● YOUR INSTRUCTIONS: Find and copy each line of the data that includes "beside".

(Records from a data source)
'''

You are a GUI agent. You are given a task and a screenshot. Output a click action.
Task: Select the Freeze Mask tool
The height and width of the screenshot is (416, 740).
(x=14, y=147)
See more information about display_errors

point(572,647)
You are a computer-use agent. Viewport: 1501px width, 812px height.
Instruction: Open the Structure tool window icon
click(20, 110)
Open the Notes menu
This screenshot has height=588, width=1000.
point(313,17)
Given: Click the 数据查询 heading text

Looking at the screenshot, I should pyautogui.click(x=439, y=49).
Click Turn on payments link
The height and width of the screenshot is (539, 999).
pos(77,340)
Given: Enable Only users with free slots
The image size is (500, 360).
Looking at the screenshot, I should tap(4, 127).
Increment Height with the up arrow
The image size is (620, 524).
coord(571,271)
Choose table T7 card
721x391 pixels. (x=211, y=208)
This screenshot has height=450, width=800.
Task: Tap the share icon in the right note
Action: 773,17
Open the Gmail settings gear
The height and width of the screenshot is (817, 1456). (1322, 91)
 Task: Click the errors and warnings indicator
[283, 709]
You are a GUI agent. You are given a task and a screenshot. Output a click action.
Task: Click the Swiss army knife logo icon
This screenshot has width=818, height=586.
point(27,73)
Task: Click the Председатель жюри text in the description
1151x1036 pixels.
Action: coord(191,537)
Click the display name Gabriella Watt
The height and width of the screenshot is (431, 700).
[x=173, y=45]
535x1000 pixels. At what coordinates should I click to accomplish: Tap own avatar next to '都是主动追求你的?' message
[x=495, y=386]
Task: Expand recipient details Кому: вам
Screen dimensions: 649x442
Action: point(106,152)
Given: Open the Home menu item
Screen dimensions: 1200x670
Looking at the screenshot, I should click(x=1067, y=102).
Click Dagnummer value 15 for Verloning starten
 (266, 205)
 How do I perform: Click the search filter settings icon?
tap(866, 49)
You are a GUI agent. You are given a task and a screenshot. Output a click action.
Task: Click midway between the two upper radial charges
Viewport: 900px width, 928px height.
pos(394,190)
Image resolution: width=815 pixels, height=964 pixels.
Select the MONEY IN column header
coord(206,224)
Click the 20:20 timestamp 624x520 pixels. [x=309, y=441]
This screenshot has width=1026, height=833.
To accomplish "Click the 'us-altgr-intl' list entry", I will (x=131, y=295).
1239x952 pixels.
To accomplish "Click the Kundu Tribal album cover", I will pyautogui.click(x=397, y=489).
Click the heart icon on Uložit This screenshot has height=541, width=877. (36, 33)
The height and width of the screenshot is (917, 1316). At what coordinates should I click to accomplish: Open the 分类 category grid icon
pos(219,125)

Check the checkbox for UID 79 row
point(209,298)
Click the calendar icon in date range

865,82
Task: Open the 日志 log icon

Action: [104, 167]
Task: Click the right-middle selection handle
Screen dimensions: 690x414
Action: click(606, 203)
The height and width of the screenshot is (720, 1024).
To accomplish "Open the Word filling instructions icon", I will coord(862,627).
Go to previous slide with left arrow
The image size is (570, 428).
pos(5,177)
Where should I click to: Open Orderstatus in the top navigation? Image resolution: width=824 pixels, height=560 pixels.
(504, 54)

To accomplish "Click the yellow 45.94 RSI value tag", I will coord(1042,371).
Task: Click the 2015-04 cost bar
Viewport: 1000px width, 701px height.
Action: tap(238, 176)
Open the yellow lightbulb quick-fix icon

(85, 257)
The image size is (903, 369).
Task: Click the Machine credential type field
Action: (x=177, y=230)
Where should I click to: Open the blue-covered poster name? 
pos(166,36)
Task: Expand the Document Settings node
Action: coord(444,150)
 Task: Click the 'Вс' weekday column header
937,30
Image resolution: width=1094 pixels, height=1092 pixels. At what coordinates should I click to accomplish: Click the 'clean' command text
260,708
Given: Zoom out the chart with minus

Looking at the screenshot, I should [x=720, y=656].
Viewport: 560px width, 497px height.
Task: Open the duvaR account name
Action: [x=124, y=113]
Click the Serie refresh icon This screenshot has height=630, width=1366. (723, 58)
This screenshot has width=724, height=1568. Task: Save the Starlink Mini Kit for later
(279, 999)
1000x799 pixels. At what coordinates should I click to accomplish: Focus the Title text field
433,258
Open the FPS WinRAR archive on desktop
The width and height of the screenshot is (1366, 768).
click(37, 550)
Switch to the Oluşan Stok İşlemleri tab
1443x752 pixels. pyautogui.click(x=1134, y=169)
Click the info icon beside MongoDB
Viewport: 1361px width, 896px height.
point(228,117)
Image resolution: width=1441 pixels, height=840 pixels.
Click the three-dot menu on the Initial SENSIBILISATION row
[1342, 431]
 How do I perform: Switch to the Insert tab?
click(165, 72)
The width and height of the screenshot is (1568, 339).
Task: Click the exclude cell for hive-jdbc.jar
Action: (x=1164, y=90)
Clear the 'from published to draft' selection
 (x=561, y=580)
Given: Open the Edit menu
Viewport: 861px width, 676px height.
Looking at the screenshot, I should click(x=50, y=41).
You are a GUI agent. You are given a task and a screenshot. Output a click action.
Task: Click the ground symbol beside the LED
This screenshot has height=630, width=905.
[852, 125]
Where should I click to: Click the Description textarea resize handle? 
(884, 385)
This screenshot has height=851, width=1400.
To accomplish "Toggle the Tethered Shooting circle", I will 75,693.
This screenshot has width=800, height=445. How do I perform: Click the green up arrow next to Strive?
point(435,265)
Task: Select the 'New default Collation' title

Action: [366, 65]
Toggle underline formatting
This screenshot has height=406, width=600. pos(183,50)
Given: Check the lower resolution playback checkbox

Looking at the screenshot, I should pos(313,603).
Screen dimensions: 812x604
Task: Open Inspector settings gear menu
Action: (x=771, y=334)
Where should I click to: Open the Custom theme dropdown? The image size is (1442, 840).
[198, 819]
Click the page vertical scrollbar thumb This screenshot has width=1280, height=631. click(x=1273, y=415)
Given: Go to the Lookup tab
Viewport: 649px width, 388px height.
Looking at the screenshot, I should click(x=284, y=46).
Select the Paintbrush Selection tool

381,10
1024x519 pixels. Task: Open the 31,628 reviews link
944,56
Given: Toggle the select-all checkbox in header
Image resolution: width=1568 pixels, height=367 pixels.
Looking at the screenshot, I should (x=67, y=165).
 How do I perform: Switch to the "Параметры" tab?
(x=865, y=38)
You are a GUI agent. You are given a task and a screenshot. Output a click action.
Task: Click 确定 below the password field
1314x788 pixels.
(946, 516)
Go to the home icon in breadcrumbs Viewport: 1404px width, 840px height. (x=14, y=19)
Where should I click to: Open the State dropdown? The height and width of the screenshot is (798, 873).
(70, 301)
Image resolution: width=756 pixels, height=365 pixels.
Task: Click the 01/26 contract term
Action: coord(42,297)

'''

● SOLUTION TO THIS PROBLEM:
Click the info icon beside MongoDB
Task: Click the ground symbol beside the LED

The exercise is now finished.